By Lexington Rivera

One of the most romantic things my boyfriend has ever done was cover my eyes during a particularly nasty scene in Green Room.

I didn’t remind him of my hatred of certain bone breaks in movies. There was no conversation. He simply told me something was coming and put his arms up around me and I believed him. Our four year anniversary is on Thursday and I’ve yet to see that movie scene in full.

Before I met him I never watched horror movies. My mother is a scaredy cat that in turn raised me to be one, especially after peeking around the corner of the sofa while my sister watched Jeepers Creepers which ultimately resulted in nightmares that could only be solved if someone stayed with me until I fell asleep. So for a large part of my life I went without the blood and gore of horror. It was around me and I knew of it but mostly I kept it blocked off. Unlike me, my boyfriend has always loved them. One day while hanging out with his mom she showed me a picture of him dressed as Hannibal Lector from Silence of the Lambs for Halloween. So by trick of fate we of course ended up together.

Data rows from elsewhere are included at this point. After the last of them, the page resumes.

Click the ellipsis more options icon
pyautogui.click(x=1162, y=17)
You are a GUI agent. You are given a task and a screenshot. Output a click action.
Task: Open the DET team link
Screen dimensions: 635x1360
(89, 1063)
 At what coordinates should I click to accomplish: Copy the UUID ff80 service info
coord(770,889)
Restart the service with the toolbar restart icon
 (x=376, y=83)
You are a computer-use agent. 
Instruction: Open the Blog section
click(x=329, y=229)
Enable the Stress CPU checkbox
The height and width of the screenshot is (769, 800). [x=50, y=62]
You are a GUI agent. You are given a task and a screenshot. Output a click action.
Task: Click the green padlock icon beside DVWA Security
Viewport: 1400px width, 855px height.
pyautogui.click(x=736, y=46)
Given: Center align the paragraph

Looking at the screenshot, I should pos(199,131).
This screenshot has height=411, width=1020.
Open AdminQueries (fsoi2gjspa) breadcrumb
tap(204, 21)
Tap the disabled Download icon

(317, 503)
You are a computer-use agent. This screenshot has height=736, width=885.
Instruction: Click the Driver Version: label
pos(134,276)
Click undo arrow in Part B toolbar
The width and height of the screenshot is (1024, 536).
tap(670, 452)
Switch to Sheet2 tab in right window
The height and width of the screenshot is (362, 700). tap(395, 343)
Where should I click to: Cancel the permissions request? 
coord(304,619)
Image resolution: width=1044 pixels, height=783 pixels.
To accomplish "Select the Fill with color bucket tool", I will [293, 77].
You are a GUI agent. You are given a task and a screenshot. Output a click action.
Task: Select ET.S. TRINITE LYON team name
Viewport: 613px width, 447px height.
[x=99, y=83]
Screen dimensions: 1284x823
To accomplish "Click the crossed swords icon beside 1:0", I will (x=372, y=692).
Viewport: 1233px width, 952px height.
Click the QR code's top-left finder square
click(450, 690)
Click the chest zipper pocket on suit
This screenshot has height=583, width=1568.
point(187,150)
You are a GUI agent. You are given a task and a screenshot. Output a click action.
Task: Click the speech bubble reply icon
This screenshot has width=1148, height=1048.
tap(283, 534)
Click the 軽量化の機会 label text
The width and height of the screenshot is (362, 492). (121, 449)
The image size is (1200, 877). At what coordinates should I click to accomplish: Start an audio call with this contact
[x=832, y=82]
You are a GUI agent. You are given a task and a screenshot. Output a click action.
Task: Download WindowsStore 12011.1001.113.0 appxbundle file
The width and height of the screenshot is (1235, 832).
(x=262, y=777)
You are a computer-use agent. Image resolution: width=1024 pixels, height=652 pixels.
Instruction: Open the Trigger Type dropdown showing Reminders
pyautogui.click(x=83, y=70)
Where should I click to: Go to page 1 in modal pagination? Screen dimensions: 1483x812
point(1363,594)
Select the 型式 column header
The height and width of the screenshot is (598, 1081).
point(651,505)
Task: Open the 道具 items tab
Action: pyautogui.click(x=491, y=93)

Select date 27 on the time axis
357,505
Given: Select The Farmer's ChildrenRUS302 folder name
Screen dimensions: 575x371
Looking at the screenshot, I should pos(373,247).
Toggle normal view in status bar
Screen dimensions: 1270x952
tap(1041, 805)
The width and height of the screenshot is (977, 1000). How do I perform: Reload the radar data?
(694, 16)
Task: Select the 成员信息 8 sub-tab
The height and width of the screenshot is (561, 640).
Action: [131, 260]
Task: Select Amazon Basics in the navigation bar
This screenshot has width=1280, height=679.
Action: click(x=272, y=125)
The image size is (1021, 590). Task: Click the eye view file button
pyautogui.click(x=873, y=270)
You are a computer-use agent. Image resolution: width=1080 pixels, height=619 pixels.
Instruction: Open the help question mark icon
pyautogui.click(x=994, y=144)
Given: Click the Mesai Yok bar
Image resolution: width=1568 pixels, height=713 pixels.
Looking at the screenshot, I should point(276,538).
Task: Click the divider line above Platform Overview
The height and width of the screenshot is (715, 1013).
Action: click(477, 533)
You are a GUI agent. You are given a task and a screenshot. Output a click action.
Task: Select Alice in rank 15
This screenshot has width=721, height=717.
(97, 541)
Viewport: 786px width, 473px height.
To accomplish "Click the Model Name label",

I understand that watching people get dismembered isn’t really everyone’s date night material. Or that I shouldn’t look at the dying girl on the screen and say “if that were us I totally would’ve known it wasn’t you and killed you first” but it’s fine with him I’m sure. And it’s not just that there are killers on the loose or the threat of pigs blood looming just above the unknowing prom queens head-well it kind of is- but no matter. It’s the idea that life persists. It’s the idea that you want the characters to live, you feel something for them. Sometimes they’re tender hearted believers and sometimes they can’t be bothered to be kind but no matter the threat of whatever is going on they cry or they hold hands or they run. They’re exactly human in the moments before their death. Fear strips them of who they think they are and cuts into who they actually are. It’s the divide between thinking you’ll do the right thing and actually doing it. It’s about guts. Bloody, squishy and hot guts. Having them, losing them, wanting them, eating them. Some of my favorite movies about love, friendship, morality are hidden until monstrous clowns and creature features. I guess that’s why I keep watching, because I believe against the better judgement of a lot of people that life is worth fighting for.

It’s the same reason that I am in love. If there ever could be a solid “reason” to loving another person. It’s the same reason he covers my eyes at parts that freak me out. The same reason I know how he likes to sleep and where he grew up. It’s because my life didn’t end when I started being afraid, a newborn crying into the fluorescence of a hospital room. Fear is the first emotion you think of when you think of a horror movie. The second, perseverance. Living on despite the fear. My life started the day I accepted that I couldn’t run from fear. It started when I went looking for things that made me afraid. It started when I found someone who wanted to be near me when I overturned every rock inside me to see what was crawling around. So we watch things that make people scared and decide to do it together.

At the end of IT: The First Chapter the kids stand in a circle holding hands. They defeat Pennywise with laughter. But Eddie still dies, sorry for the spoiler you’re nearly a million years late. Freddy Kruger kills countless kids. Carrie get’s covered in pigs blood. The zombies kill babies and Politian’s. Sometimes you don’t win. Sometimes a monster is just a monster. Sometimes it rips your guts out and spills them on the clean floor. Sometimes the beast keeps you alive and makes it so you can’t ever die but you’ll want to. Sometimes the monster is your mother. Sometimes the monster is your friend and it knows exactly where to poke. You’ll lose your mind too. Lose your faith. It will take everything from you, blood and all. It will leave you hollow and you will only know the space between.

But sometimes you do win. Sometimes you run faster, think harder, work better. You win and you make it to the end of the film. You are the final girl. You have no more fear. Sometimes you eat fear for breakfast and it makes you stronger. You win and live long enough to see the sun brush the tops of the trees outside your childhood window except you’re not a child anymore you’re in your twenty’s and you’re in love. You win and someone waits for you to wake up to start their day. You win and the monster is slain dead at your feet. Or you win and the monster just fucked off somewhere that isn’t here. You win and your friends will remember something about you that you thought was lost. You win and your cat waits for you by the door every day. You become better than the things that scare you. Stronger than the fear is your hand in the hand of another. The night always ends. You win.

You win and live long enough to meet them. Whoever they are that makes being brave easier. Someone that gives you the guts to be afraid and go on living anyway.